Un soir, le héros, Luyro et A’guì s’étaient rendus où brûlait l'immuable feu Éternel, dans lequel ils avaient plongé. Kuy avait curieusement fait de même. Le garçon se dit qu’il l’interrogerait lorsqu’il serait dans l’état de lui répondre. Pour le moment, il était assoupi.

La tête de Link commença à devenir lourde. Il ferma les paupières, se laissant emporter par une irrésistible envie de dormir. Quand il se réveilla, une douce odeur de fraîcheur lui monta alors au nez. Il ouvrit les yeux. Le héros constata qu’il était étendu sur de la mousse, dans une forêt dont les arbres étaient de grandeur normale. Il se dressa sur son séant. À ses côtés étaient affalés l’Hylien et l’indigène, qui reprenaient lentement leurs esprits. Un peu plus loin reposait l’Onoadien. Ils les avaient bel et bien accompagnés dans leur voyage interdimensionnel.

Le jeune homme discerna un gros bloc de pierre appuyé sur un baliveau qui se courbait sous le poids. La demoiselle à la peau d’ébène l’avait elle aussi aperçu. De nombreux débris de grosseur semblable les entouraient. Il y était gravé des symboles mystérieux et des scènes de combat. Mais ce qui capta le plus l’attention du héros fut les représentations de la Triforce qui y figuraient.

- Nous sommes de retour à Hyrule ! s’exclama-t-il, un sourire accroché aux lèvres.

A’guì et Luryo lancèrent eux aussi une exclamation de joie. Cependant, l’Onoadien semblait fort déconcerté. Link s’approcha de lui.

- Bienvenue dans notre monde, lui dit-il.
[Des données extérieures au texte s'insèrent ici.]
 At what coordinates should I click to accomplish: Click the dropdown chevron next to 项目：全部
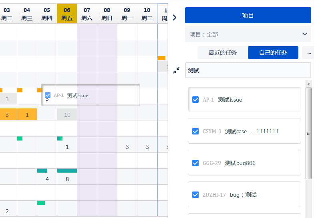tap(305, 35)
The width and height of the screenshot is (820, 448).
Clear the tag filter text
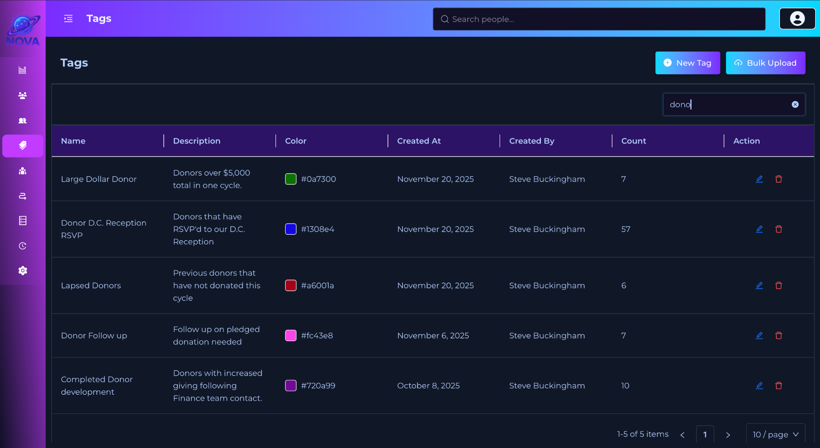795,104
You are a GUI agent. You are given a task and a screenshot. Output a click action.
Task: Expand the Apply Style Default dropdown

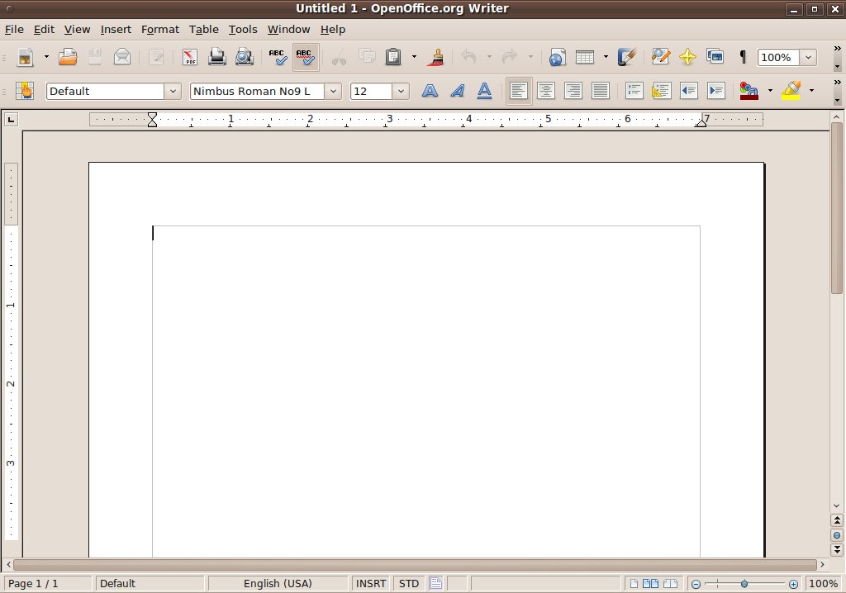pyautogui.click(x=173, y=91)
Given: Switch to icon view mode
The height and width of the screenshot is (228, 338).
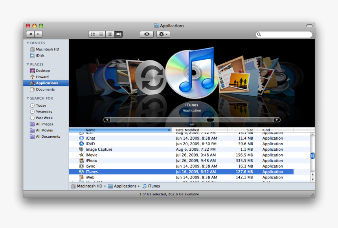Looking at the screenshot, I should [93, 34].
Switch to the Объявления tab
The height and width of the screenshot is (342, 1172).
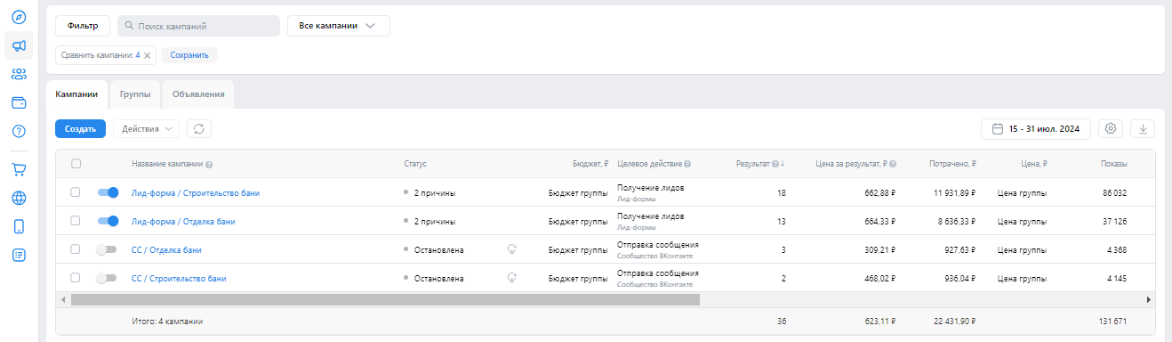coord(198,94)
L’homme-animal ne l’entendit pas. Le garçon le laissa à son étonnement. Il s’approcha de l’Hylien et de son amante. Ensemble, ils se mirent à marcher vers l’endroit où il y avait le plus de débris. L’Onoadien les suivit distraitement, observant avec admiration la nature qui l’entourait. La mine joyeuse d’A’guì se transforma en une grimace de dégoût puis dans une expression dans laquelle se mêlaient effroi et tristesse. Elle leva des yeux interdits vers Luryo, qui ne saisissait rien de son soudain changement d’humeur. C’est seulement lorsqu’elle pointa le sol du doigt qu’il comprit pourquoi l’indigène était dans un tel état. Sous un bloc de roc était enseveli un corps ensanglanté. Le héros put reconnaître la figure du père de l’autochtone. Cette dernière fondit en larmes.

- Non ! C’est… c’est impossible… !

Elle se laissa tomber dans les bras de l’Hylien. Celui-ci la serra fortement contre lui. Désemparé, il posa un baiser sur le front de sa dulcinée. Il l’étreignit longtemps. Lorsqu’elle fut un peu moins agitée, Luryo lui souffla à l’oreille, dans le but de la réconforter :

- Nous lui offrirons des funérailles dignes de lui. Même si je ne le connais pas, il devait t’aimer très fort…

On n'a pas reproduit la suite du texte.